The film, which is being penned by longtime Supernatural writer/co-exec producer Robbie Thompson, will take inspiration from past Universal monster movies and follow a group of teens who learn that their neighbor is making a monster in his basement and must stop it once it gets loose.
Wan will not helm the project, but rather produce through his Atomic Monster banner. While being busy with the DC Extended Universe’s Aquaman, the Australian writer/director has built up his producing résumé with the Conjuring universe extensions The Nun, Annabelle: Creation and Comes Home and The Curse of La Llorona, as well as the horror hits Lights Out and Insidious: The Last Key.
The Atomic Monster Monster banner will see two new projects hit the big screen this year, including Malignant, in which he is returning as a director to the horror genre and is set to hit theaters on August 14, and the next installment in The Conjuring franchise, The Devil Made Me Do It, which is being helmed by La Llorona director Michael Chaves and is set to hit theaters on Sept. 11.

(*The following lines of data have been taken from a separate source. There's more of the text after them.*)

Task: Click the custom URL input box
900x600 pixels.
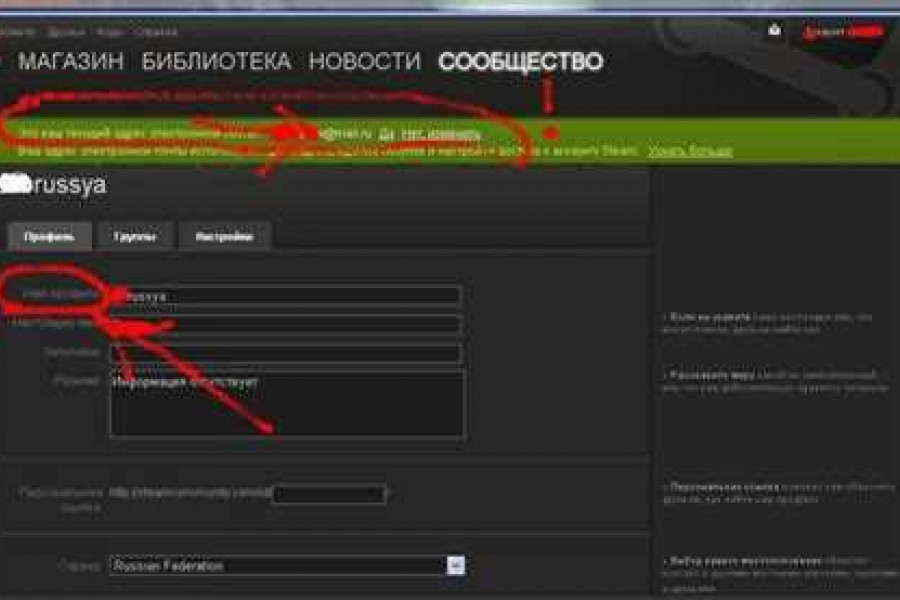Action: [x=329, y=494]
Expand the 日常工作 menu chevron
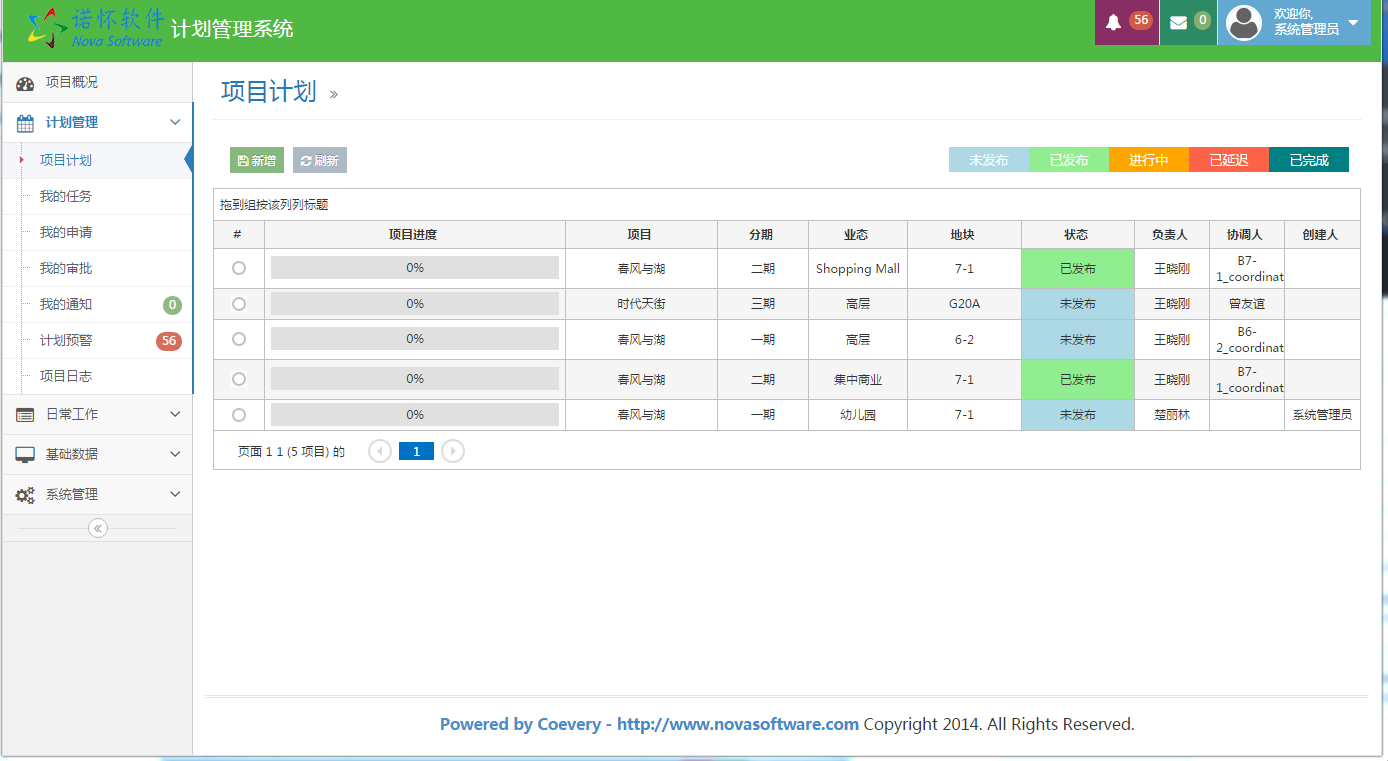This screenshot has width=1388, height=761. (x=175, y=414)
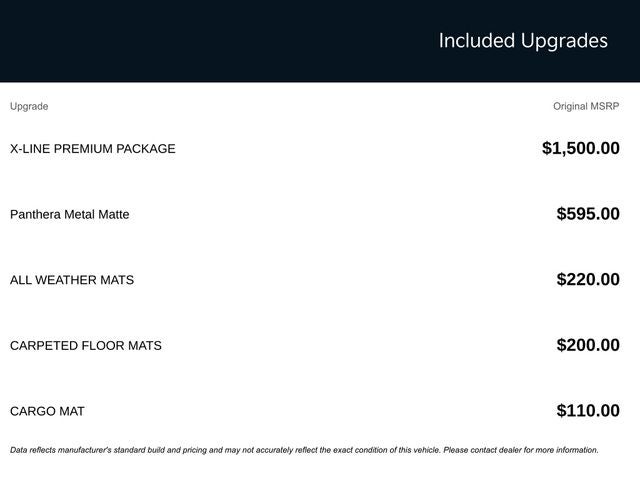Select the X-LINE PREMIUM PACKAGE upgrade name
Viewport: 640px width, 480px height.
click(x=92, y=149)
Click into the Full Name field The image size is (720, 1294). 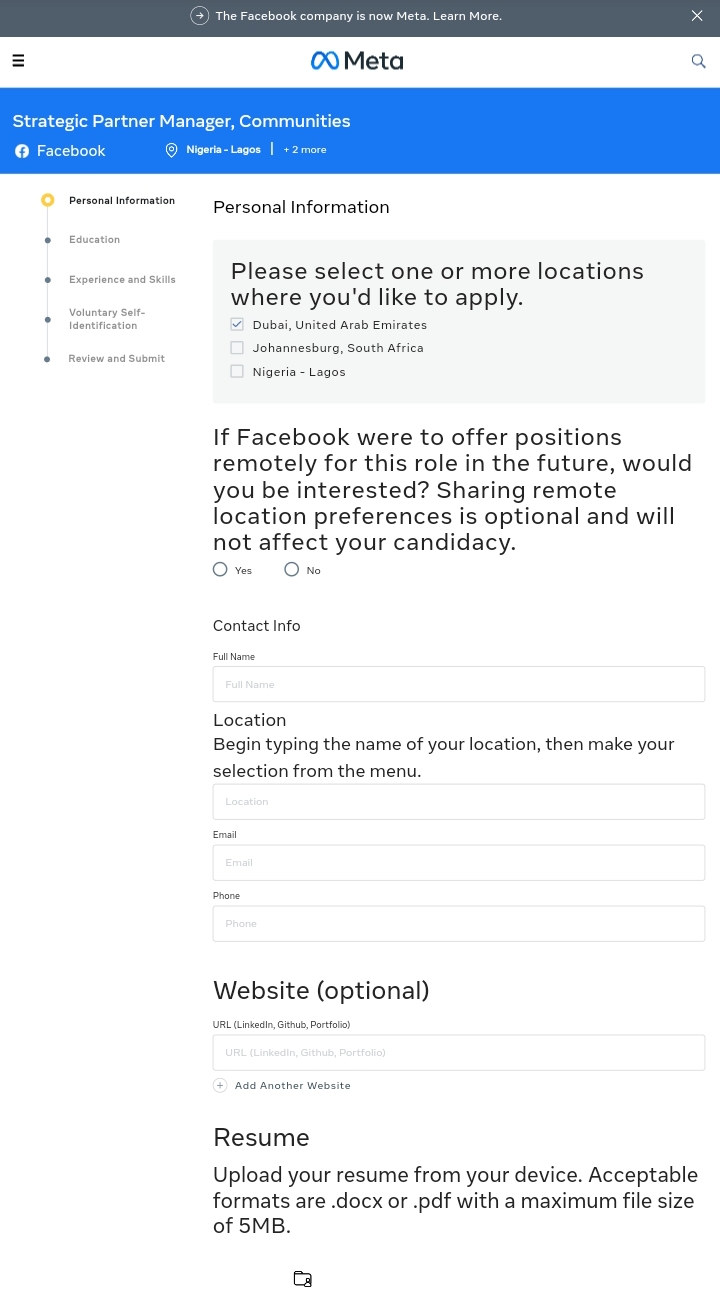click(x=458, y=684)
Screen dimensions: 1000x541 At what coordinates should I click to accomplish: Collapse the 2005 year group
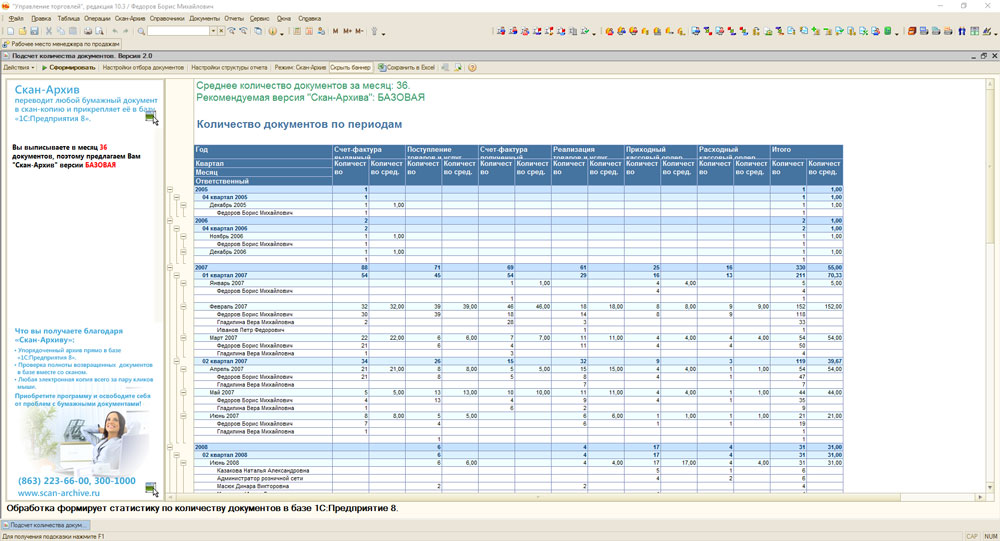point(171,189)
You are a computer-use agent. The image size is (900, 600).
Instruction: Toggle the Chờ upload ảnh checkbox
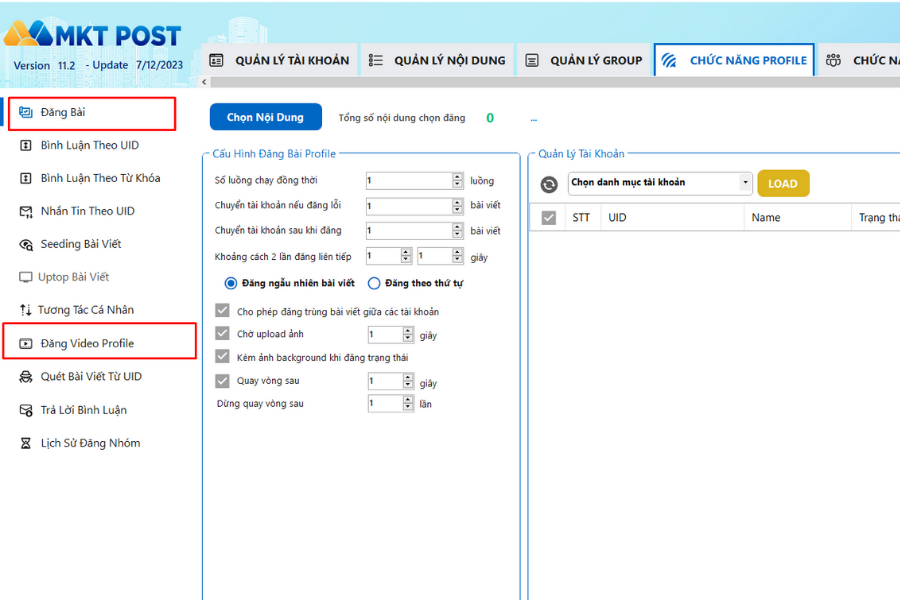point(223,334)
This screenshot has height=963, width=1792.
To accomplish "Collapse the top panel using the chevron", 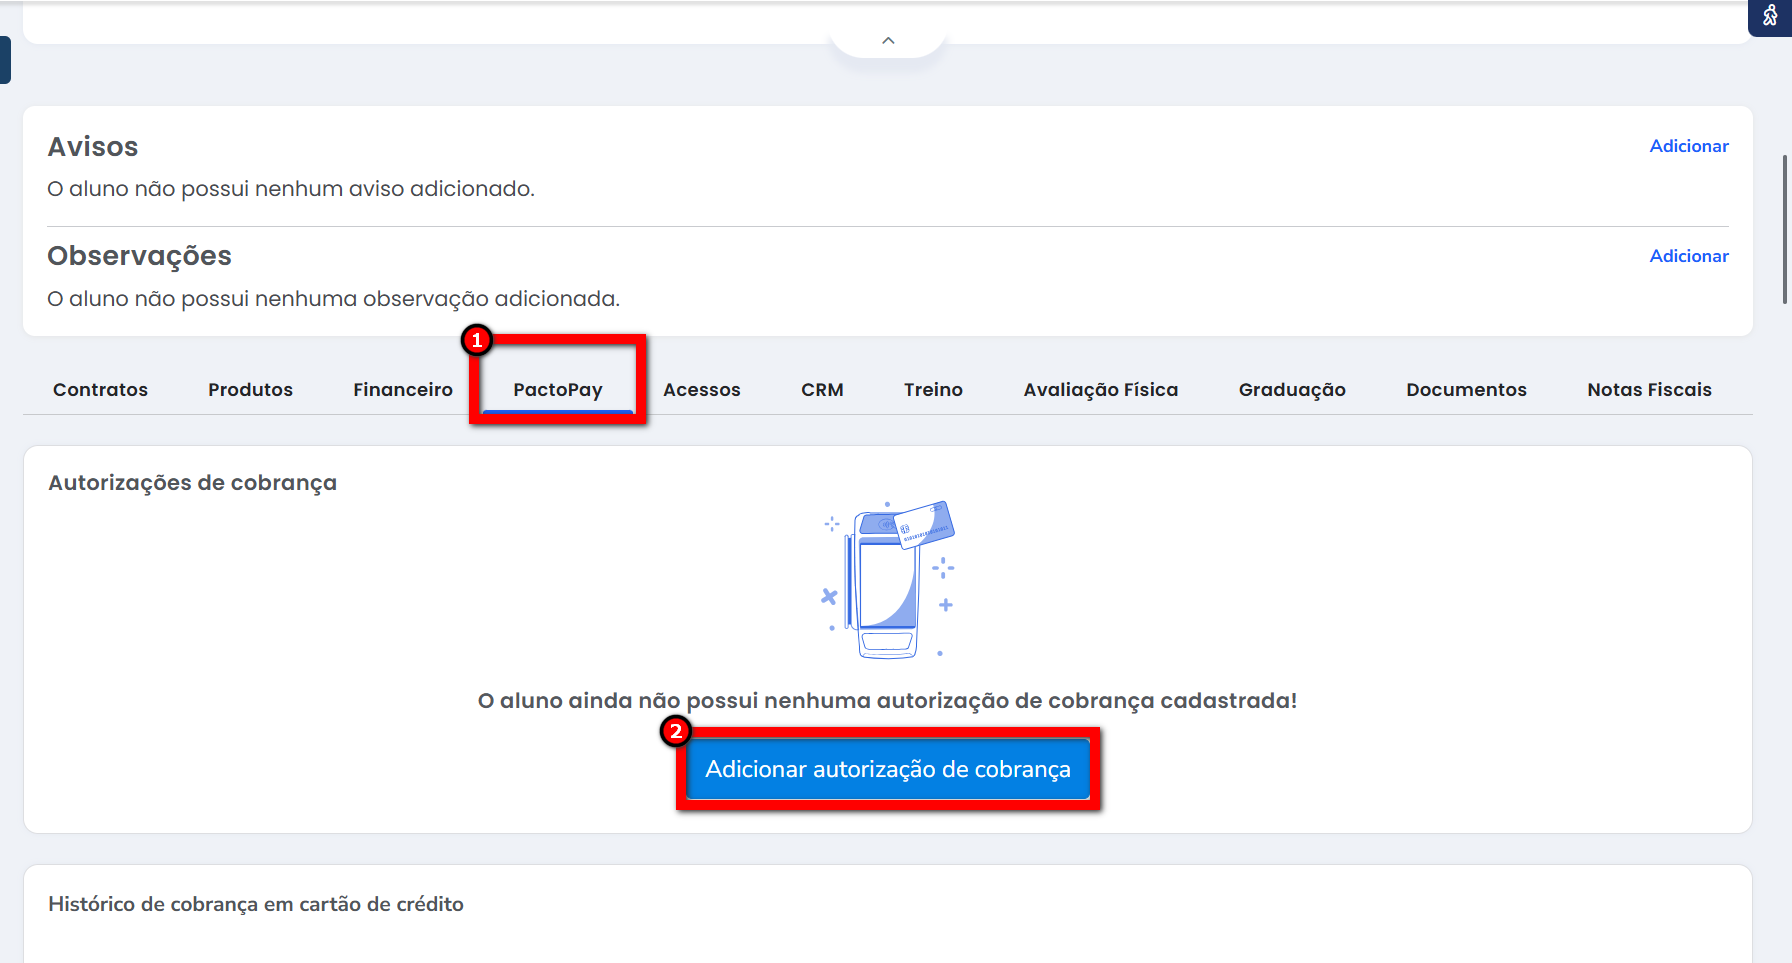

Before they found their individual successes, Wan and Whannell created the long-running Saw franchise together, with the former crafting the story and directing the first installment while the latter starred in it and penned the second and third chapters. While Wan went on to launch the Conjuring universe, Whannell kept his Insidious franchise running for four installments, including making his directorial debut on the third chapter, and recently found an even bigger breakout hit with the new adaptation of The Invisible Man.
Originally planned as part of the failed Dark Universe that launched with the Tom Cruise vehicle The Mummy, Universal Pictures has course corrected to focus on filmmaker-driven projects, such as the Whannell hit, which has received wide acclaim from critics and audiences alike and grossed over $57 million in its opening weekend on a $7 million budget.